Robert Wright's Non-Zero is a very readable non-fiction book that uses game theory to look at our history (social and biological). He traces a through-line in these fields that seems to show a positive direction to our development, defined by (Wright's term) "non-zero-sumness": meaning essentially, both parties in an exchange benefit (a win-win situation). As social and biological complexity grows, non-zero-sumness grows with it - enlarging our "circle of empathy" (first family, then friends- expanding globally).
Below is an excerpt from one of the final chapters, reflecting on the effects (and future possibilities) that the internet could play in this area of non-zero-sumness:
"...But it is evidence that, as global interdependence thickens, long-distance amity can in principle grow even in the absence of external enmity. And it's something to build on. There is no telling what it could mean as technology keeps advancing; as the World Wide Web goes broad bandwidth, so that two people anywhere can meet and chat virtually, visually (perhaps someday assisted, where necessary, by accurate automated translation). One can well imagine, as the Internet nurtures more and more communities of interest, true friendships more and more crossing the most dangerous fault lines - boundaries of religion, of nationality, of ethnicity, of culture.

The common interests that support these friendships needn't be high in gravitas. They can range from stopping ozone depletion to preserving Gaelic folklore to stamp collecting to playing online chess. The main thing is that they be far-flung and cross-cutting. Maybe this is the most ambitious realistic hope for the future expansion of amity - a world in which just about everyone holds allegiance to enough different groups, with enough different kinds of people, so that plain old-fashioned bigotry would entail discomfiting cognitive dissonance. It isn't that everyone will love everyone, but rather that everyone will like enough different kinds of people to make hating any given type problematic...Maybe the world of tomorrow will be a collage of noospheres with enough overlap to vastly complicate the geography of hatred.

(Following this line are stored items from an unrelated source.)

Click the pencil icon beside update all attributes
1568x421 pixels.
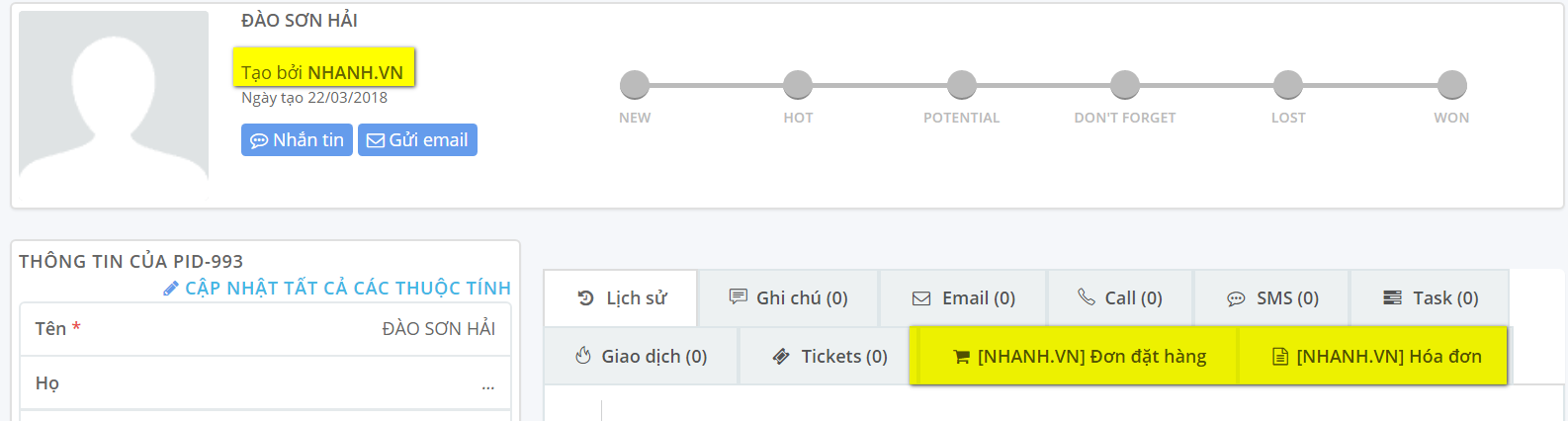pos(171,289)
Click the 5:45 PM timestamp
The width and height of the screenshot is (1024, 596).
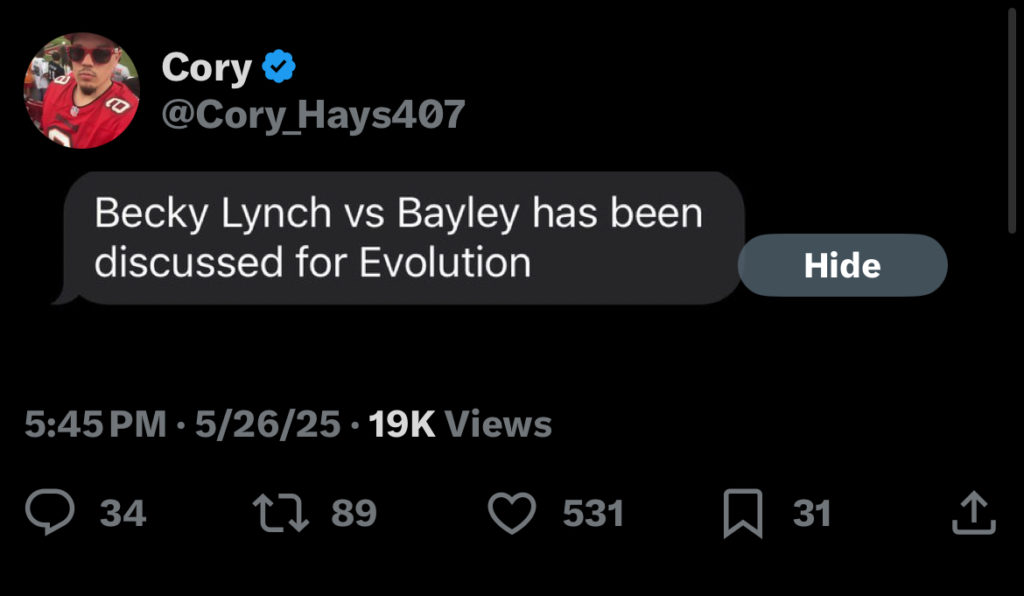(94, 424)
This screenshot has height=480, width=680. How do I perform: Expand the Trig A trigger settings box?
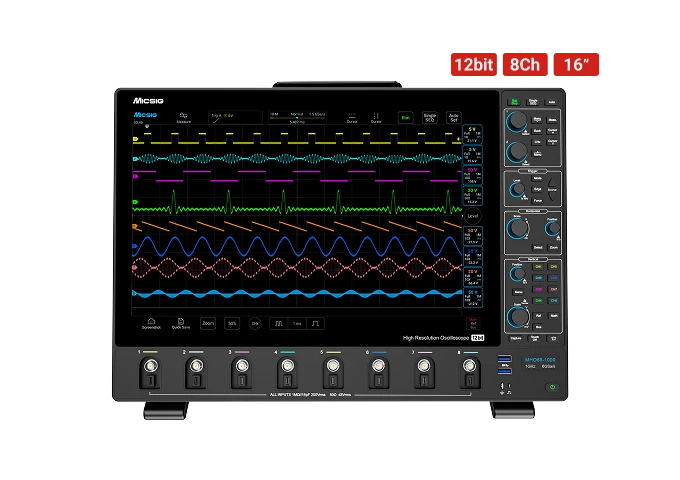coord(235,118)
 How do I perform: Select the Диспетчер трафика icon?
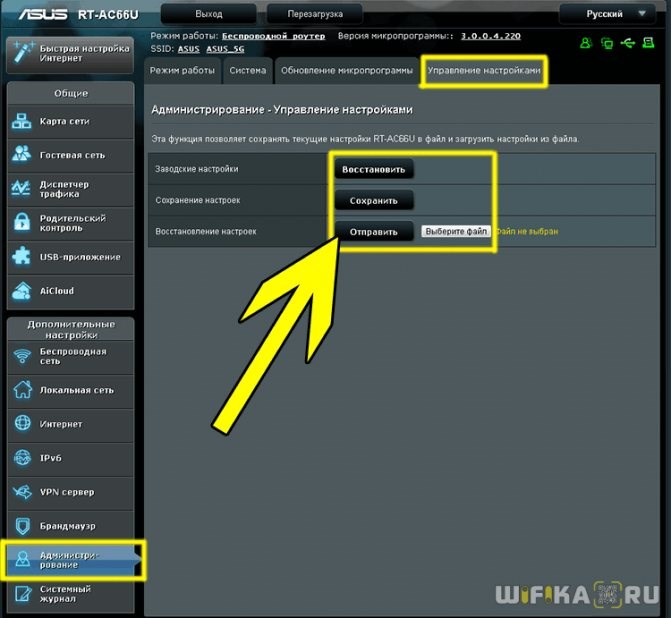[21, 188]
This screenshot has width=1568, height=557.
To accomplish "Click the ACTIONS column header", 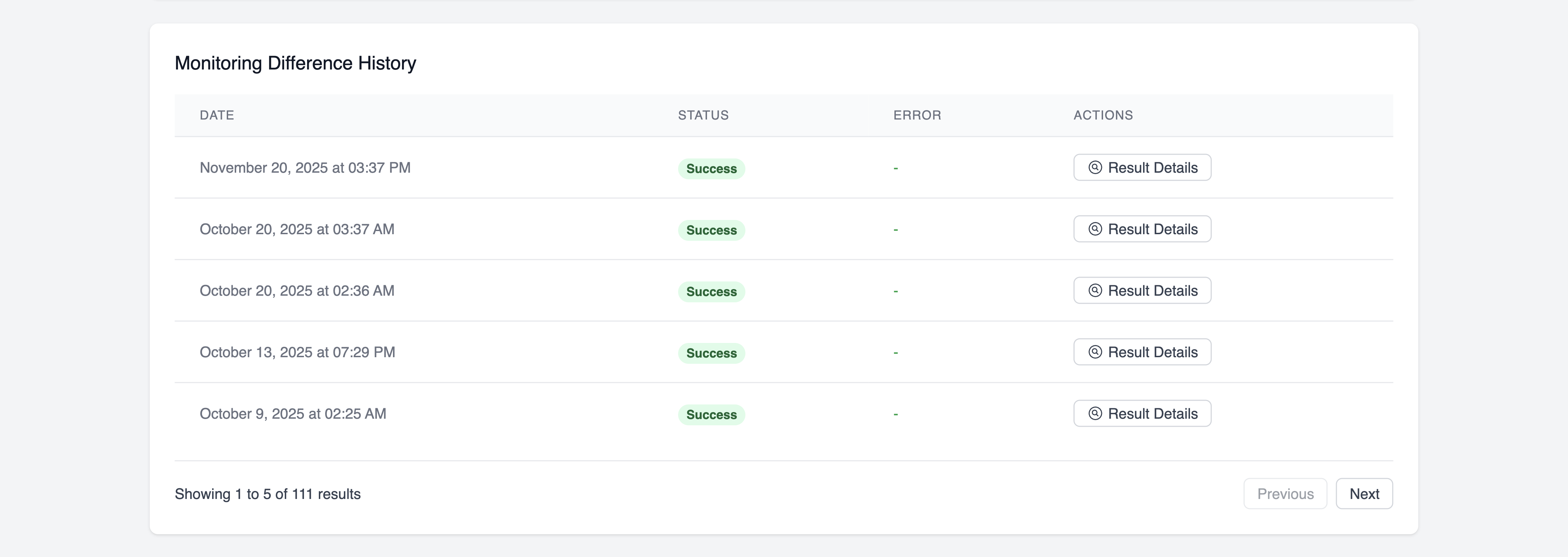I will tap(1102, 115).
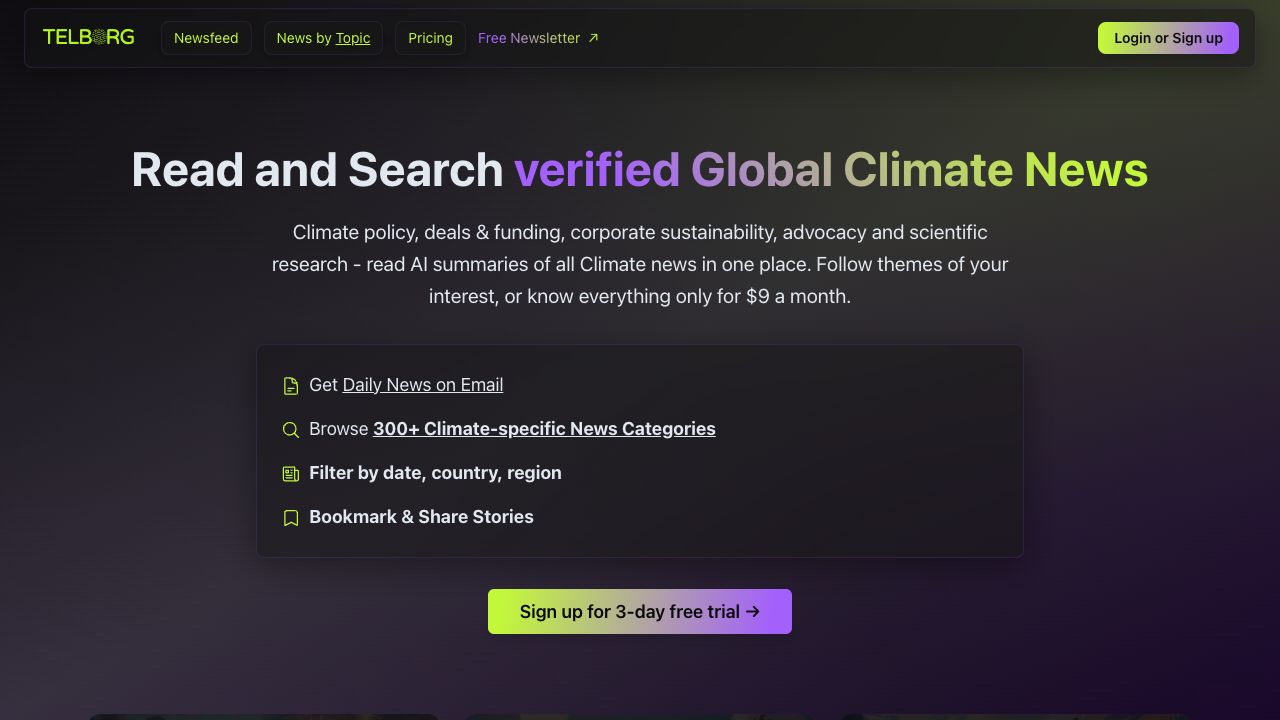Viewport: 1280px width, 720px height.
Task: Click the external arrow icon beside Free Newsletter
Action: tap(593, 38)
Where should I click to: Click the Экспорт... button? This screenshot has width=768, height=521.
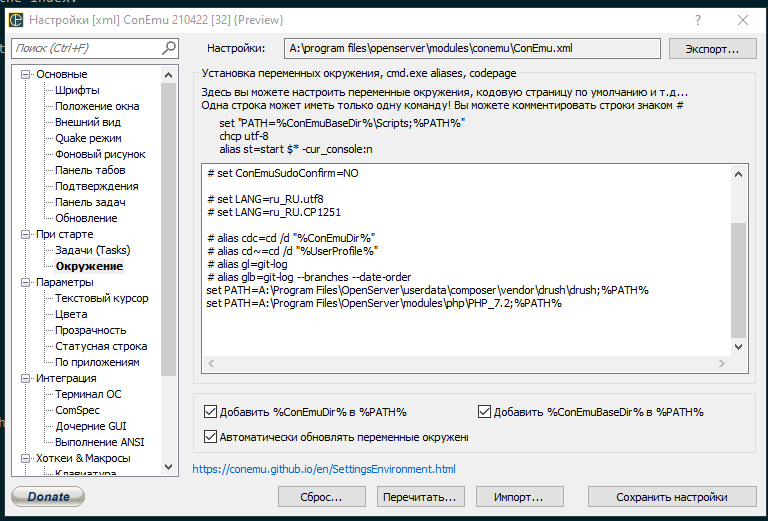click(712, 48)
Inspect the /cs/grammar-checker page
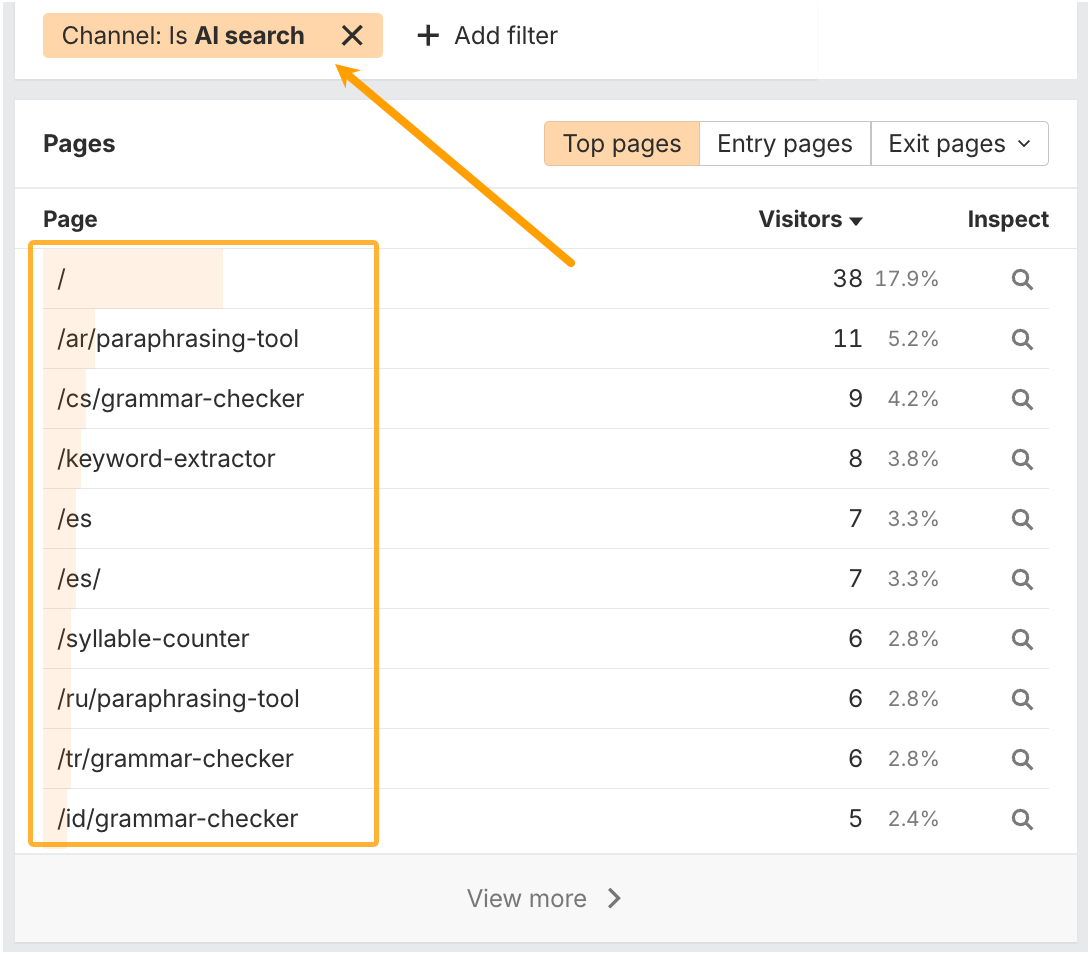The width and height of the screenshot is (1090, 955). tap(1021, 399)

It wouldn't be 'Point Omega', but it would be progress." pg. 328
If this isn't basically the same argument I put out in part three of this post, regarding the bayonet-loving, vengeful bigot on a houseboat in the Atlantic, I don't know what is. Just kiddin' about the ripping-off part. Wrights got brains like I've got ill-advised purchases. Just kiddin' about the just kiddin part. Just kiddin' about the just kiddin about the just kiddin part.